Tuttavia, guardando più da vicino il comunicato di S&P, un aspetto cattura l’attenzione: ancora una volta, l’agenzia è andata oltre quella che è la sua missione di analisi finanziaria. Nel giudicare la politica degli Stati interessati, ha superato il suo mandato. La critica solitamente rivolta alle agenzie, è che (involontariamente) fanno precipitare gli Stati in un circolo vizioso: il downgrade dei rating innesca un aumento dei tassi di interesse, che, in modo automatico, accresce il carico del debito. Si tratta di un fenomeno detto delle aspettative autorealizzanti (self-fulfilling expectations. In parole molte semplici, ci si aspetta che qualche cosa capiti, si agisce di conseguenza e, infine, l’evento atteso si concretizza nella realtà). Nell’attuale contesto di crisi, le agenzie di rating giocano un ruolo importante in quanto influenzano e condizionano, aggravando il peso del debito.

Negli ultimi mesi sembra che si sia passati ad una nuova fase, quella dell’interventismo politico delle agenzie. Il 5 agosto S&P aveva già reso noto che la sua decisione di delcassare il rating degli Stati Uniti insisteva sul «rischio politico» esistente, aumentando i timori circa l’inadeguatezza e la carenza delle misure contro il deficit di bilancio. Il governo americano ha dimostrato che l’agenzia aveva commesso un errore di stima di circa 2mila miliardi di dollari. Tuttavia, lo spostamento verso una certa discrezionalità politica - necessariamente soggettiva – era di fatto avvenuto.

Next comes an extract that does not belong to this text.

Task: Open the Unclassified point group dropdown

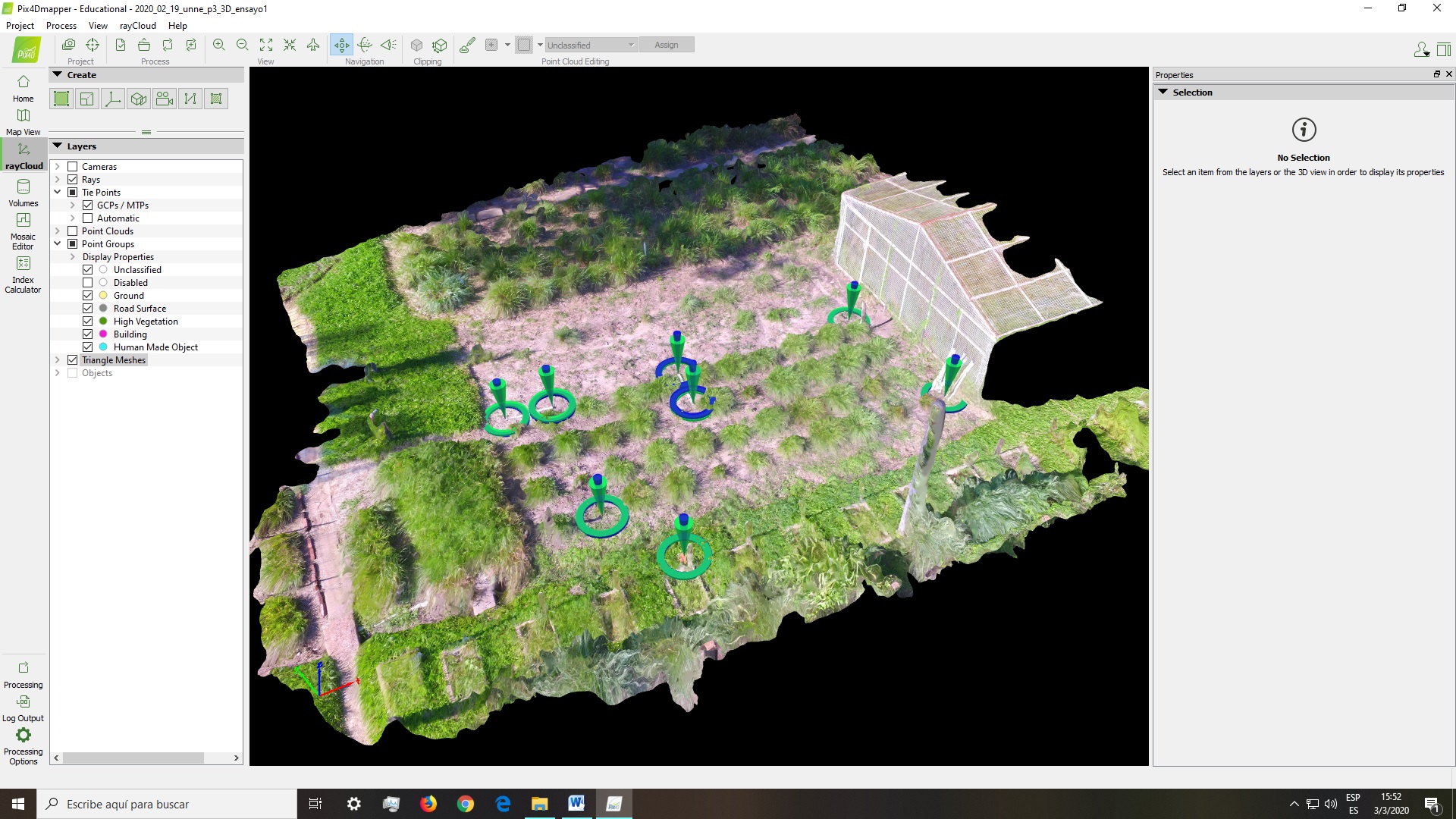Action: tap(591, 45)
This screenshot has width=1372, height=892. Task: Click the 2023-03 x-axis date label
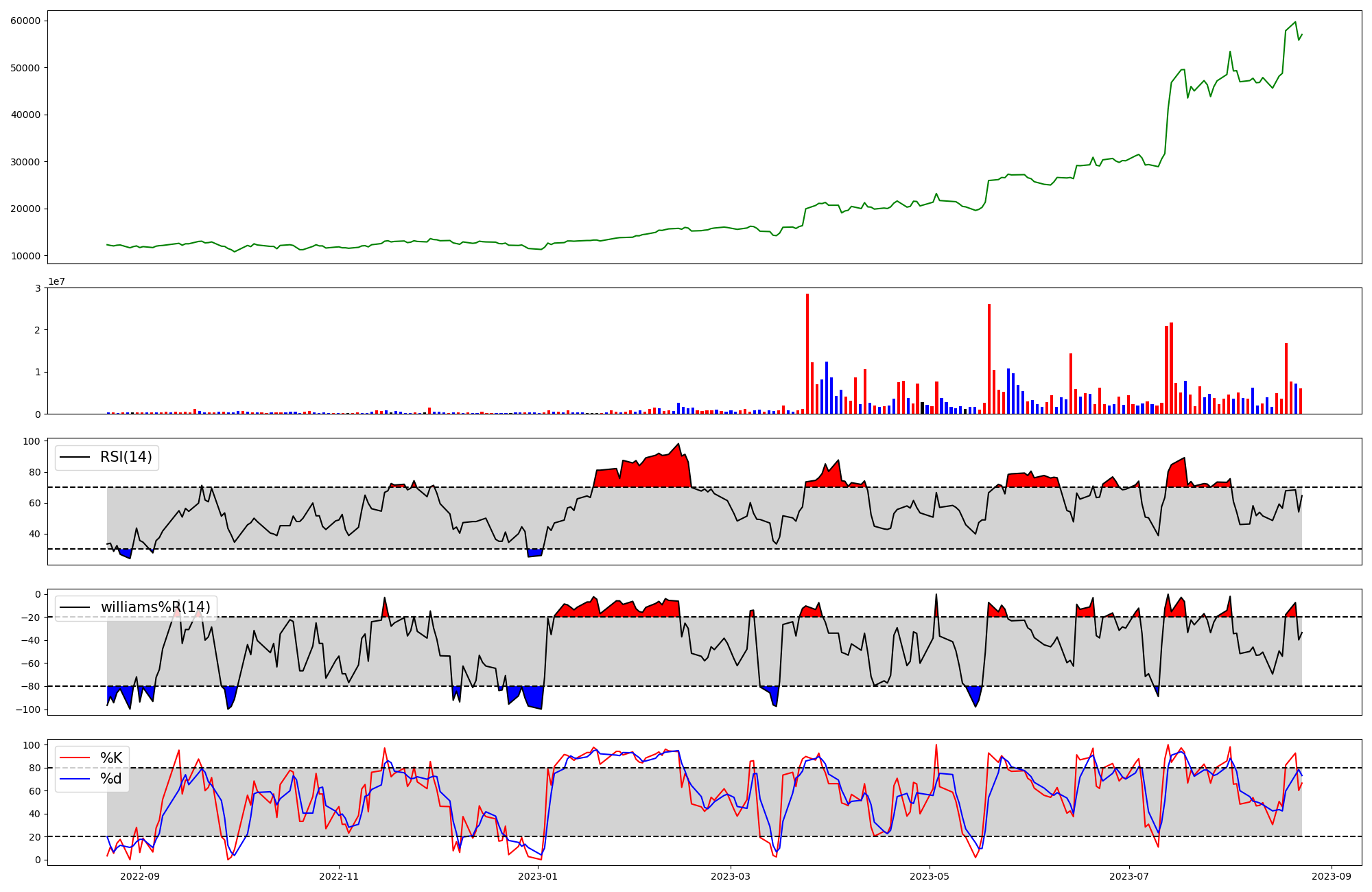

Difficile credere che il comunicato di S&P rilasciato Lunedì sia giunto in un momento casuale, proprio pochi giorni prima del vertice di Bruxelles. Le spiegazioni dell’agenzia sul summit, descritto come l’ «opportunità» che potrebbe portare a «una risposta credibile alla crisi», dimostrano che l’ "operazione” non è stata affatto un caso: al contrario, è stato (ed è) un tentativo di influenzare le politiche perseguite fino ad oggi.

Fino a che punto (e in quale misura) le agenzie continueranno a interferire nella politica? Standard & Poor’s non lo ha fatto solo rispetto all’agenda europea. L’agenzia ha infatti avanzato proposte di riforma e lanciato un “velato” appello alla BCE, perché agisca con un intervento massiccio per contrastare la crisi. Quindi, non contente di aver contribuito ad alimentare l’incendio dei subprimes – assegnando giudizi “fantasiosi” - e di avere confermato il rating AAA di Lehman Brothers due giorni prima del suo fallimento, le agenzie oggi, si mettono anche a dare consigli ai governanti ...

Avventurandosi sul terreno della politica, non sembrano rendersi conto che si trovano di fronte ad una contraddizione. Delle due cose una è vera: o il potere politico può influenzare l’attività economica, e le agenzie di rating agiscono sulla base di previsioni errate. O, al contrario, la politica non ha alcun reale potere economico, passato, quest’ultimo, nelle mani dei mercati. E quale sarebbe, in questo caso, l’interesse della agenzie di rating, che integrano i parametri della politica nelle loro valutazioni?